GAZİ MUSTAFA KEMAL ŞU İFADELERİ KULLANMIŞTI
 
Türkiye Cumhuriyeti'nin 29 Ekim 1923 tarihinde kurulduğunu ve aynı gün  TBMM'nin Gazi Mustafa Kemal'i ilk cumhurbaşkanı olarak seçtiğini hatırlatan  Cumhurbaşkanı Erdoğan, konuşmasına şöyle devam etti: 

 
"Gazi Mustafa Kemal seçilmesinin hemen ardından Meclis'te yaptığı  konuşmasını şu ifadelerle tamamlamıştı. 'Milletin teveccühünü daima dayanak  noktası telakki ederek hep beraber ileriye gideceğiz.
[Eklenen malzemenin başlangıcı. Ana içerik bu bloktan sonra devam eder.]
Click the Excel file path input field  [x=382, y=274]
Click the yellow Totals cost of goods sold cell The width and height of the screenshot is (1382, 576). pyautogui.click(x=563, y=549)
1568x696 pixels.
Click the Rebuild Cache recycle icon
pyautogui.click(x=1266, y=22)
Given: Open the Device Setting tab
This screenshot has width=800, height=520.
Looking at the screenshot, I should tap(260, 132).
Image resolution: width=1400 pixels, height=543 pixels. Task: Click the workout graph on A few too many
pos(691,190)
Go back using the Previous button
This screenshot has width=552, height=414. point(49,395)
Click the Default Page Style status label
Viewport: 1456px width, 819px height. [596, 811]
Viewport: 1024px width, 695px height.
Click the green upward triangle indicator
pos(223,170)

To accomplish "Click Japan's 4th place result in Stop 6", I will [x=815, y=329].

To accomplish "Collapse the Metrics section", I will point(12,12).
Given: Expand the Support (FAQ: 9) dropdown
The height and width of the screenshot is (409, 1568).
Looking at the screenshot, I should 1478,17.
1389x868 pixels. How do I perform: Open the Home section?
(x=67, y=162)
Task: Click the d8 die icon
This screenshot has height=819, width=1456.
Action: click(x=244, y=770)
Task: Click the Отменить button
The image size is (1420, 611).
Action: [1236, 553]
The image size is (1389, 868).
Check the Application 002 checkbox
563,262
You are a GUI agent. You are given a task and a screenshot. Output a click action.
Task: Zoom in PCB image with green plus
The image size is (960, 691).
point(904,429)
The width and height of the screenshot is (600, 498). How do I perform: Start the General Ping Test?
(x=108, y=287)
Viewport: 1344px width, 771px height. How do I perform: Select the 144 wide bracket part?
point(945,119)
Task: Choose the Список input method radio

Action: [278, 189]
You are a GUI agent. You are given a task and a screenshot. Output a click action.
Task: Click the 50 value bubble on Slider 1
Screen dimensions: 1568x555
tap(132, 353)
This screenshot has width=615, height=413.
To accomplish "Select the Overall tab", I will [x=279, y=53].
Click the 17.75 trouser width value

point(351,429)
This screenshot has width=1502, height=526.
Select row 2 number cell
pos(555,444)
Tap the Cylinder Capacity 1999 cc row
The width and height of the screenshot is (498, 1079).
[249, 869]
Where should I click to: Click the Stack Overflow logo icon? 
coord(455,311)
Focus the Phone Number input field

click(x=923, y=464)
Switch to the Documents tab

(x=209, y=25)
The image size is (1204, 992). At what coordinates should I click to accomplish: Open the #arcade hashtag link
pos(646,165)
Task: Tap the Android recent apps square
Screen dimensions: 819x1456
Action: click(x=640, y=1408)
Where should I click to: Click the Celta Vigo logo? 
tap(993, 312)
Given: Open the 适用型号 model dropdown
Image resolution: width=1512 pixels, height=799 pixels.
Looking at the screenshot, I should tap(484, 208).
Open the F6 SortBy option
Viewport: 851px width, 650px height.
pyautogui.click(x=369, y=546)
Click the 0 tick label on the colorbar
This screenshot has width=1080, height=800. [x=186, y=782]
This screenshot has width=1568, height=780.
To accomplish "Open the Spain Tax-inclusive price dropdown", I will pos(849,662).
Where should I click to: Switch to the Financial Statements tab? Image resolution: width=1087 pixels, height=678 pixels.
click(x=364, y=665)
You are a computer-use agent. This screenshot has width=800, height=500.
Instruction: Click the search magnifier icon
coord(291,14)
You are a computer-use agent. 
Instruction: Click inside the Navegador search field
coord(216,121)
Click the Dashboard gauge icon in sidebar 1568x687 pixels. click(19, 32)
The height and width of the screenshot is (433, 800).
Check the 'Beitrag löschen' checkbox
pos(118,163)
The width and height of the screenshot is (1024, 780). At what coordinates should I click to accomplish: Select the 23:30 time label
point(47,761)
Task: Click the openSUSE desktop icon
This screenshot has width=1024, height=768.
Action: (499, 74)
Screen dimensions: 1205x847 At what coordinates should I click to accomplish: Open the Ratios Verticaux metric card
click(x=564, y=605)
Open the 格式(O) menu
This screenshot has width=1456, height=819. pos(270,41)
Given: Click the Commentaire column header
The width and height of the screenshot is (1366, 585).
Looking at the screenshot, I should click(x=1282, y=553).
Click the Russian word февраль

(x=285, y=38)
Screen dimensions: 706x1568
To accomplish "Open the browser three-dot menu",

Türkiye Cumhuriyeti mesut,  muvaffak ve muzaffer olacaktır'. Gazi'nin bu sözleri, o zaman uzun uzun  alkışlanmıştı. Dönemin Bozok yani Yozgat milletvekili Avni Bey, genel kurulda bir  dua yapılsın önerisinde bulunmuş ve Karahisar Mebusu Kamil Efendi tarafından ilk  cumhurbaşkanının seçilmesi vesilesiyle bir dua yapılmıştı. İlk Cumhurbaşkanımızın  Gazi Mustafa Kemal'in de ifade ettiği gibi milletin teveccühü her zaman dayanak  noktamız olacaktır." 
 
"91 yıldır devam eden, hız kesmeden ve yeni kazanımlarla devam edecek  olan istikbal mücadelemizde asla kesintiye uğramayacaktır" diyen Erdoğan,  Türkiye'nin asırlar öncesinden gelen kutlu yürüyüşünün; inşallah adalet, barış ve  dayanışma ekseninde istikbale yürüyeceğine dikkati çekti. 
 
BARIŞ TEMENNİ ETTİ

 
Cumhurbaşkanı Erdoğan, yeni Türkiye'nin ve yeni başlangıcının bu ilk  dakikalarında Allah'tan Türkiye'nin, milletin ve tüm insanlık için hayırlar  getirmesini ayrıca dünyada da barışın egemen olmasını niyaz etti. 
 
Tüm şehit ve gazileri hürmet ve minnetle yad ettiğini de belirten  Erdoğan, törene katılan misafirlere de teşekkür etti. 
 
Cumhurbaşkanı Erdoğan, 11. Cumhurbaşkanı Abdullah Gül ile bir  şarkıları olduğunu vurgulayarak, "Beraber yürüdük biz bu yollarda'. Biz bu  yollarda yağmur demeden, kar, kış demeden beraber yürüdük. İnşallah şimdi de yeni  Türkiye'nin inşası ve ihyası yolunda yine bir, beraber bu yolda yürüyeceğiz.  Allah yolumuzu açık etsin, Allah yar ve yardımcımız olsun, Allah utandırmasın"  ifadelerini kullandı. 
 
Konuşmaların ardından 12. Cumhurbaşkanı Erdoğan, Gül'e, Devlet Şeref  Madalyası ve Cumhurbaşkanlığı Forsu takdim etti.